It is particularly perverse—this bears on the argument that we have been having on the conservation of buildings for many years—that the VAT rules incentivise demolition. There is no VAT on demolition, but there is 20% VAT on repair and maintenance. It makes no sense. If that were reversed, it would help us meet our net-zero target. What could possibly be wrong with that?
The second argument is simply democratic. Demolition is the nuclear option, yet one in which the local community has no say. By bringing demolition of all non-designated assets as well as those that are locally listed into planning disciplines, the local authority and the local community would finally have some influence and be able to follow through. This seems to be reasonable and right. I simply say to those who argue that this is impractical, would give too much power to local people and set back development that my first amendment would not prevent demolition; it would just have to be considered on its own merits. It brings a benefit with it because in most cases it would be logical to make an application for demolition alongside the application for the new building, which would enable the site to be considered strategically as a whole. A de minimis right would remain regarding small structures so that planning permission would not be required for demolition.
These arguments apply to both my amendments, but apply to the second with specific force. It is self-evident that buildings which are locally listed have a particular character and meaning for the local community. They are a clear guide to what is significant and enable local decisions to reflect that. That is the only protection they have. However, blanket PDRs exclude them. The buildings on the local list can be demolished without planning permission if they are not in a conservation area. A local community hall at the heart of a community, but not in a conservation area, can be demolished without challenge.

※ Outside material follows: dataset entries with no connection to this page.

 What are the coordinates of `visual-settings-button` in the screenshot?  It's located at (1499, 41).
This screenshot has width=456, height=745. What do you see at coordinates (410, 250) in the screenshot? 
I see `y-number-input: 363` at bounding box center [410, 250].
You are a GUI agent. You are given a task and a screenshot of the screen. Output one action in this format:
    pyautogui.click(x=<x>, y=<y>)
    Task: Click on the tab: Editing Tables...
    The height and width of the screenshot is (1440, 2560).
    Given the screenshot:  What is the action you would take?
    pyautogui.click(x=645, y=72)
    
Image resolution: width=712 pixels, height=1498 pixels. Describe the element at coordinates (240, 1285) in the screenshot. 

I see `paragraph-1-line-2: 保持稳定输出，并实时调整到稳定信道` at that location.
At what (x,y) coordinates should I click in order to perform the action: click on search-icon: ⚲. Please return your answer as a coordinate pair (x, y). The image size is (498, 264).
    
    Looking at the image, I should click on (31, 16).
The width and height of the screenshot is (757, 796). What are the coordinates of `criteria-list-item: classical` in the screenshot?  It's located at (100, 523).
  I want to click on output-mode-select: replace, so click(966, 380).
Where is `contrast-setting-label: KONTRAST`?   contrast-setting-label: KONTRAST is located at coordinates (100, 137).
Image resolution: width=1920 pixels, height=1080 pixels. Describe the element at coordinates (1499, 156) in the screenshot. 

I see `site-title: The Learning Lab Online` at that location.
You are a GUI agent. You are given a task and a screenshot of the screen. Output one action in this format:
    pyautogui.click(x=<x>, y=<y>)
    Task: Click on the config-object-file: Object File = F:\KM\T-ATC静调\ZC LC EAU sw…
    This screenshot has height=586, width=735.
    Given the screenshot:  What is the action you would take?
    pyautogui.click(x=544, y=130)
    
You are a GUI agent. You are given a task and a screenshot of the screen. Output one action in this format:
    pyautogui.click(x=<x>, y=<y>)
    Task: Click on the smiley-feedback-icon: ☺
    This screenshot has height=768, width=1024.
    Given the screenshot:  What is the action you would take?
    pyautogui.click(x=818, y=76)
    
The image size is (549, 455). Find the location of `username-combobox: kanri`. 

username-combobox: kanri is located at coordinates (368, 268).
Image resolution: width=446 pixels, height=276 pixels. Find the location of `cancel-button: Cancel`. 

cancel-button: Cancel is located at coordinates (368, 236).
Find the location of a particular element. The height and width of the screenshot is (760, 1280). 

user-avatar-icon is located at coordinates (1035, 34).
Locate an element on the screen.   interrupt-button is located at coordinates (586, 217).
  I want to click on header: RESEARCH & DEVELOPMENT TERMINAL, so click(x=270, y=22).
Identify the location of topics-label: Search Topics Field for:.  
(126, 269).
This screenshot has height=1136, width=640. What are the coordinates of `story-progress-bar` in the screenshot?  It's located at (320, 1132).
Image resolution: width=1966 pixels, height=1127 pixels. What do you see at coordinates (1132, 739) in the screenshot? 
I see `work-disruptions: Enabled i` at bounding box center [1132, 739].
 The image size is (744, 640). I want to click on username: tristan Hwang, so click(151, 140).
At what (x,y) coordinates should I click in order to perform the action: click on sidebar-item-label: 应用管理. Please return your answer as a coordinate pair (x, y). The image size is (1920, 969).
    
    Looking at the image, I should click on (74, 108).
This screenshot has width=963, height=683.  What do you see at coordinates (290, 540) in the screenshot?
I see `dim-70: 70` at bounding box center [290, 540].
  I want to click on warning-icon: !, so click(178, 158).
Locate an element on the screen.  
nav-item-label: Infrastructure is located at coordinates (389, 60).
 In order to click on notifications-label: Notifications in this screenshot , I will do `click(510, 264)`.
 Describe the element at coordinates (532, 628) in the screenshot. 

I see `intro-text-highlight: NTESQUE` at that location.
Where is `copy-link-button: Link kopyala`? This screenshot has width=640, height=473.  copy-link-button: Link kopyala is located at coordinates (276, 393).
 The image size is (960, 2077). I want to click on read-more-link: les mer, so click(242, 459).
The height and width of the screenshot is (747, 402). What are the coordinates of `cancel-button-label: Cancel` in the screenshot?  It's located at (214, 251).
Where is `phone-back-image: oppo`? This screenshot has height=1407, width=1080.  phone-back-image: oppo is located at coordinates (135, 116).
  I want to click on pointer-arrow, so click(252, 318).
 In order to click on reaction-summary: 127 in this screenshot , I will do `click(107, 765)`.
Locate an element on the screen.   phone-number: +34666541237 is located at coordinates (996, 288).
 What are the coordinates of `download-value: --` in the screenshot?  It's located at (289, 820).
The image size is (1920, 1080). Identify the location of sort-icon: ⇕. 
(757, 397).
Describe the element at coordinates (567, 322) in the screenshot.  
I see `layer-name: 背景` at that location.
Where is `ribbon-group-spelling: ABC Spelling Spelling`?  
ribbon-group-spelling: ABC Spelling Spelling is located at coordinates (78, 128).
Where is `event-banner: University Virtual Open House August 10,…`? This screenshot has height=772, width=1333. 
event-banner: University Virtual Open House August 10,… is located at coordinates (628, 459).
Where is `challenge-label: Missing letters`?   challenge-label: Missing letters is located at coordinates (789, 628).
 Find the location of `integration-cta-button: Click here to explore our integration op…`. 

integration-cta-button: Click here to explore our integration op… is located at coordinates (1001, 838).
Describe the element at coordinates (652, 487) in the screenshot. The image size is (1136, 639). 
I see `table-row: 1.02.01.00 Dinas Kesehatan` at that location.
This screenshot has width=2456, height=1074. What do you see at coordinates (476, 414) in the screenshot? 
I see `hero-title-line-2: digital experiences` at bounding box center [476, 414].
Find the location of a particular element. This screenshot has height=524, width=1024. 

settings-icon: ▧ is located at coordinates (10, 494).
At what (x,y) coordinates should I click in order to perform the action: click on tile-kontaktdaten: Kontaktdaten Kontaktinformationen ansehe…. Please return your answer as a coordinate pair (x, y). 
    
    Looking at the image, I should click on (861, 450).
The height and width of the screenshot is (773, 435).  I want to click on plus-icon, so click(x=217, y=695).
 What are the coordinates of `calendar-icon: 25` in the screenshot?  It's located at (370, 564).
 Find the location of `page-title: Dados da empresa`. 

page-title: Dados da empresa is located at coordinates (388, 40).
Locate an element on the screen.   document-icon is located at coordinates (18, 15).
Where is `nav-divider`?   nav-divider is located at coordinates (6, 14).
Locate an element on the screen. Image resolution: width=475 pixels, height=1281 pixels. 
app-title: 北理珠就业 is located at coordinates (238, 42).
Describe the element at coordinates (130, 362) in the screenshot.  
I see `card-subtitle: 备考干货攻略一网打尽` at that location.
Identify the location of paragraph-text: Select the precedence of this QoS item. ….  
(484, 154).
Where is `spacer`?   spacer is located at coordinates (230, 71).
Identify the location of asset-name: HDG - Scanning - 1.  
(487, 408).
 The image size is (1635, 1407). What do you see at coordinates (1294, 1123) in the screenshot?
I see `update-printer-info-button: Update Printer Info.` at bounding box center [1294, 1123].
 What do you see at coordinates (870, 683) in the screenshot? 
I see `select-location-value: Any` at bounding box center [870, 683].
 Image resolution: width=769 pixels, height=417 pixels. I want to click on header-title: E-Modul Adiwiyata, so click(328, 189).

At present, the only option for saving a locally listed building is to use the cumbersome procedure of an Article 4 direction, which is a real hassle. It does not get used because the time and people are not there and it is too expensive. Anyway, not all local authorities have local lists, as the Government have recognised by putting £1.5 million into improving their coverage and consistency. My second amendment in this group would put protections around these most significant and well-loved local buildings, which are often better known than national monuments. That would be the first step, but the Government could strengthen this by issuing guidance on the criteria that those local lists would have to meet to be excluded from PDRs.
These amendments have been carefully thought out and prepared. They have the support of the Heritage Alliance, which represents a wide constituency of heritage bodies, and are entirely consistent with the published advice issued by Historic England. Even more persuasively, they are completely consistent with the spirit of this
Bill and the principles and practice of the levelling-up agenda. I welcome that the role of heritage in promoting the levelling-up agenda has been recognised in the partnerships between government and the heritage bodies that are working to conserve and develop historic assets and the environment around the country, particularly in poor areas. Government figures show that £594 million—a terrific amount of money—of the £2.1 billion from the second round of the levelling-up fund has been awarded to local projects to restore local heritage.
These amendments serve that purpose. There are beautiful and resourceful historic buildings in every community in the country, no matter how different they are, which reflect the history of those communities and can be put to work for another generation whose needs are different. I commend the amendments to the Minister and hope that he will take their point.